L’elevata presenza di fluoruro nella eruzione di Hekla rappresentò una minaccia per il foraggio del bestiame, soprattutto per le pecore. L’avvelenamento da fluoro può iniziare da una dieta con contenuto di fluoro di 25 ppm. A 250 ppm la morte può verificarsi entro pochi giorni. Nel 1783, il 79% delle pecore d’Islanda vennero uccise, probabilmente a causa dei fluoruri immessi nell’atmosfera a causa dell’eruzione del Lakagígar. Le ceneri dell’attuale eruzione di Eyjafjallajökull, contengono un terzo della concentrazione media dell’eruzione di Hekla, con un valore medio di 104 milligrammi di fluoruri per chilogrammo di cenere. Una diffusione su larga scala di anidride solforosa (SO2) nell’atmosfera, pone potenziali rischi per la salute.
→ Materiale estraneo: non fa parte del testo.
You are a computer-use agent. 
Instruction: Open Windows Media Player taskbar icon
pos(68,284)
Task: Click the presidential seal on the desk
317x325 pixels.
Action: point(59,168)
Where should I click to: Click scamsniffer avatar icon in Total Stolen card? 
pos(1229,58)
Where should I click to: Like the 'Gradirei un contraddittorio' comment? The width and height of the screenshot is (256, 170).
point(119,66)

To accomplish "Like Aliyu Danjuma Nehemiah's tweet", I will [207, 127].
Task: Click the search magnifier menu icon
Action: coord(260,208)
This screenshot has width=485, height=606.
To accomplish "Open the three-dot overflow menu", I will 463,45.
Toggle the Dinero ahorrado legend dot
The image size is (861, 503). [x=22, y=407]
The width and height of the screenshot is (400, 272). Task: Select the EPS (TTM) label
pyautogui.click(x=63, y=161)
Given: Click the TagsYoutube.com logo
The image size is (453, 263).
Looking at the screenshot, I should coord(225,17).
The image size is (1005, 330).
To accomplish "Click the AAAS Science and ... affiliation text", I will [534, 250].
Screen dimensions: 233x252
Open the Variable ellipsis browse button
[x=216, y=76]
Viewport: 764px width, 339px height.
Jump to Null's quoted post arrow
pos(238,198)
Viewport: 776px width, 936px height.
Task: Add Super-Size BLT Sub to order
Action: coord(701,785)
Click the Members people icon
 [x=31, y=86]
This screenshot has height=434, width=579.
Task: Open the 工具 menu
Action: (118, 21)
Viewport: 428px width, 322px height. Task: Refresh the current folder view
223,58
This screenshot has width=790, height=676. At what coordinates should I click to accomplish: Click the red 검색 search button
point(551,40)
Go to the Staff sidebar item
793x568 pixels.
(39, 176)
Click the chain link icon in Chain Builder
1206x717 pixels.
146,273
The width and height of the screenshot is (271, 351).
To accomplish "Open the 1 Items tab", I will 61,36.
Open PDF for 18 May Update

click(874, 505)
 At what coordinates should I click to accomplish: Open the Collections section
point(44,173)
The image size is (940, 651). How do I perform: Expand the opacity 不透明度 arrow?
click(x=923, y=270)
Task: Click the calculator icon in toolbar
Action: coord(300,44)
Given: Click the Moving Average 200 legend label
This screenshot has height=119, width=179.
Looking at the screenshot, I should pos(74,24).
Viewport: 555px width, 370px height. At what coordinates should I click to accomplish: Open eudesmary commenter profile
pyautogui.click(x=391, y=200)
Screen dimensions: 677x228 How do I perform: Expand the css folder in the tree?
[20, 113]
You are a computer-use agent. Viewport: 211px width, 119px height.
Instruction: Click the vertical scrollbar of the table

Le eruzioni vulcaniche di grandi dimensioni sono note per produrre mutazioni nell’atmosfera. Sono probabili, nella maggior parte del nord Europa, tramonti rosso fuoco. Se rafforzata da un sistema meteorologico complementare, la nube vulcanica può contribuire ad un aumento generale di maltempo. L’eruzione di Laki è stata collegata con eventi meteorologici estremi; dalle gravi grandinate in Gran Bretagna al congelamento del Mississippi a New Orleans.  Gli aerosol di solfati che raggiungono la stratosfera, catalizzano la produzione di monossido di cloro (ClO), che distrugge l’ozono (O3). Nella troposfera superiore, gli stessi aerosol diventano nuclei di cirri, che aumentano l’albedo della Terra e quindi alterano il suo equilibrio di radiazioni. Diverse eruzioni nel corso del secolo passato hanno causato un calo della temperatura media sulla superficie terrestre fino a mezzo grado (scala Celsius) per periodi da uno a tre anni, anche se considerando la relativa piccola dimensione dell’eruzione è difficile possa avere un impatto significativo sul clima.